I've tried fgrep -f file1 file2 but it is too slow.
OK , first file , with a[$1]++ , we just set a flag for each element of first field using an array), in fact we can just use a[$1]=1 cause we only need to know that that that element is used (the amount of memory/resources needed is very low ) , then we use next to stop processing the current record and go on to the next.
The rest of the flow is quite simple , if FR!=FNR ( second file ) awk will go directly into the a[$1] statement, if the flag is set ( >= 1 ) , the statement becomes true and awk prints the whole line.
Yes - fgrep is slower, but don't forget the influence of I/O buffering when comparing the two. Then pls consider using grep in lieu of fgrep . I did a little test on a somewhat bigger file, eliminating stdout influence, and appreciating the influence of I/O buffering etc:
$ time grep -f file1 file2 >/dev/null
real 0m0.022s
user 0m0.008s
sys 0m0.012s
$ time fgrep -f file1 file2 >/dev/null
real 0m0.092s
user 0m0.088s
sys 0m0.004s
$ time awk -F"|" '
FNR==NR {f1[$1];next}
($1 in f1)
' file1 file2 >/dev/null
real 0m0.090s
user 0m0.084s
sys 0m0.004s
There's not much point in finishing faster if the results are incorrect. fgrep (and the awk solutions provided) are not equivalent to grep (without -F).
Regards,
Alister
---------- Post updated at 01:04 PM ---------- Previous update was at 12:31 PM ----------
I'm curious. What implementation are you using? The simpler string comparison of fgrep should be faster than any regular expression engine (including Ken Thompson's NFA approach).
I ran a few tests on an old machine -- P2 350 MHz -- using a quarter million line ~2.5 MB text file with text that repeats every 10 lines.

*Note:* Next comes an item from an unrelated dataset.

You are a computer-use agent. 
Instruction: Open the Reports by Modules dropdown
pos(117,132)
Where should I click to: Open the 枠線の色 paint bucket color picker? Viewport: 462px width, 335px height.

When trying to match two patterns (stored in a second file), fgrep was approximately 16 times faster, ~0.2 seconds versus ~3.3 seconds.
linux with
fgrep (GNU grep) 2.12
grep (GNU grep) 2.12
mawk 1.3.3
What you say is in line with what I expected (fixed string lookup vs. pattern matching), but I enlarged the test file and found very similar results to what I posted before:
time grep -f file1 file2 >/dev/null
real 0m0.085s
time grep -F -f file1 file2 >/dev/null
real 0m0.226s
time fgrep -f file1 file2 >/dev/null
real 0m0.245s
time awk -F\| 'NR==FNR{a[$1]++;next}a[$1]' file1 file2 >/dev/null
real 0m0.217s
Pls explain you statement that results between fgrep and grep/awk are not the same or incorrect, resp.; other than the pipe symbol in file1 ORing patterns.
I observed fgrep to be over 16 times faster than grep with GNU [f]grep 2.5.1 on an ancient Debian install.
Without assurances that the OP's "patterns" won't contain any regular expression metacharacters (e.g. . ), it's possible for fgrep/awk (using string comparison) and grep (using regular expression pattern matching) to produce different output.
By default, the pipe symbol isn't special to grep, so that wasn't my concern. However, since that possibility occurred to you, you were obviously already aware of the pitfalls mentioned in the previous paragraph. You simply didn't think it was worth worrying about in this case. I'm not so lenient (probably because I've seen simplified post data waste time in the past).
Honestly, for me, the slowness of your fgrep is the most interesting aspect of this thread. I seldom use GNU and Linux, so I doubt I'll investigate it myself. But, if you are similarly curious and discover the cause, I'd love to know.
Thanks for explaining your point.
I did a similar test on a FreeBSD system, although in a VM. So just consider the relative times.
fgrep (GNU grep) 2.5.1-FreeBSD
grep (GNU grep) 2.5.1-FreeBSD
$ time grep -f file file2 >/dev/null
real 0m0.222s
$ time fgrep -f file file2 >/dev/null
real 0m0.205s
$ time awk -F"|" ' ...
real 0m0.863s
Here grep (with and without -F) and fgrep play in the same league whilst awk drags behind by a factor of four (which supports my first assumption).
BUT - the requestor posted that awk was way faster than grep... difficult to understand.
Although being curious as well, I'm not sure how to delve into that problem. I don't think it's system (I/O etc) related, it would be more the algorithms used. Being a bit thick when it comes to analysing C source, I'm afraid I'm giving up.